### Text extract
* * * *

“Life is a comedy to those who think; a tragedy to those who feel.”
This famous observation could almost summarise the atmosphere or Brian Friel’s Aristocrats, where – between the sarcastic commentary of Eamon, the son-in-law, the passionate piano playing of young Claire and the forensic interrogation of a visiting historian – sadness, comedy and music intermingle freely.
Aristocrats belongs with a cluster of remarkable works (including Faith Healer and Translations) that Brian Friel produced in the late ‘seventies. Of these, Aristocrats is the closest in style and tone to Friel’s beloved Chekhov for it conjures up an image of an Irish Catholic Big House in decline, refusing to face familial and historical change. The Northern Troubles may rumble in the background but here in the Big House there is Chopin, played by the youngest daughter as if her life depended on it, and counterpointed with the sarcastic commentary of Eamon, her brother-in-law. Under the scrutiny of a visiting historian, the myths that have sustained the family for so long begin to crumble but in Aristocrats, as in Chekhov, comedy and sadness mingle and collide, and the elegiac tone is shot through with the comic foibles of the human.

* * * *

### Recorded information

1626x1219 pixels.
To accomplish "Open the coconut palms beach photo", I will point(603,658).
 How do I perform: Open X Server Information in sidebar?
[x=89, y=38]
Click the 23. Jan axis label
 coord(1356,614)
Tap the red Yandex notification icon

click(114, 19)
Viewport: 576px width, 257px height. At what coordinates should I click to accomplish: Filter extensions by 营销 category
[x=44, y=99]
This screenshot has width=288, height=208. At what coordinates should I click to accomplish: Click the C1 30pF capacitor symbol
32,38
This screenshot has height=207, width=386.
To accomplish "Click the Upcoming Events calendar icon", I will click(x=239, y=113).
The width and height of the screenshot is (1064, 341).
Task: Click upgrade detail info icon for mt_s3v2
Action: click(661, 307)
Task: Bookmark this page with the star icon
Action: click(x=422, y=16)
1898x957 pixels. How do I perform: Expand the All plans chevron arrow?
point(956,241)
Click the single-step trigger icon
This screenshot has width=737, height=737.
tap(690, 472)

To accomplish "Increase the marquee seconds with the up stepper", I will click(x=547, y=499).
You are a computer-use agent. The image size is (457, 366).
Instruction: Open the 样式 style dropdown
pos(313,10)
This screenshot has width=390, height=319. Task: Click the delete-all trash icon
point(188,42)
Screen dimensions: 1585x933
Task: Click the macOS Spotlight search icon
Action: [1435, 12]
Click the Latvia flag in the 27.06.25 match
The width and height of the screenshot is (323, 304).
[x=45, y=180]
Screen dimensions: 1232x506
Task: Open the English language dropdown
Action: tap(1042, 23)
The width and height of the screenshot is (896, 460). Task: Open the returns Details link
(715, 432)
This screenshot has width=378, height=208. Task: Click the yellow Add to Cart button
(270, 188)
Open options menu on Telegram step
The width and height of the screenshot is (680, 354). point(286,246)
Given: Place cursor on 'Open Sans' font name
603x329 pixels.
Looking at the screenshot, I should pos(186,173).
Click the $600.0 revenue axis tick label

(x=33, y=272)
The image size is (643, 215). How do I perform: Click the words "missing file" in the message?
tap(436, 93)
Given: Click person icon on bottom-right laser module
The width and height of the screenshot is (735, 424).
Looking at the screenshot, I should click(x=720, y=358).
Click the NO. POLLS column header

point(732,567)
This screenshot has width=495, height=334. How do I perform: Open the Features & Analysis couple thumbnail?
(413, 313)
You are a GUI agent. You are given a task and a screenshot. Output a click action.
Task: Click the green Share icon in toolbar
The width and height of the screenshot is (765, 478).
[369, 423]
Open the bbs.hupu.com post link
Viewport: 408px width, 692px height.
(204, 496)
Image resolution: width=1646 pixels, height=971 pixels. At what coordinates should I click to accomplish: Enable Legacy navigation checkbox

* * * *

### Short problem A
From the piece on Aristocrats, list every work by Brian Friel that it names.
### Short problem B
Answer from the piece on Aristocrats:
(i) Whose music does the youngest daughter play?
(ii) When did Friel produce the cluster of works that includes Aristocrats?
(iii) Which writer is Aristocrats closest to in style and tone?

### Correct response A
Aristocrats
Faith Healer
Translations

### Correct response B
(i) Chopin's
(ii) In the late 'seventies
(iii) Chekhov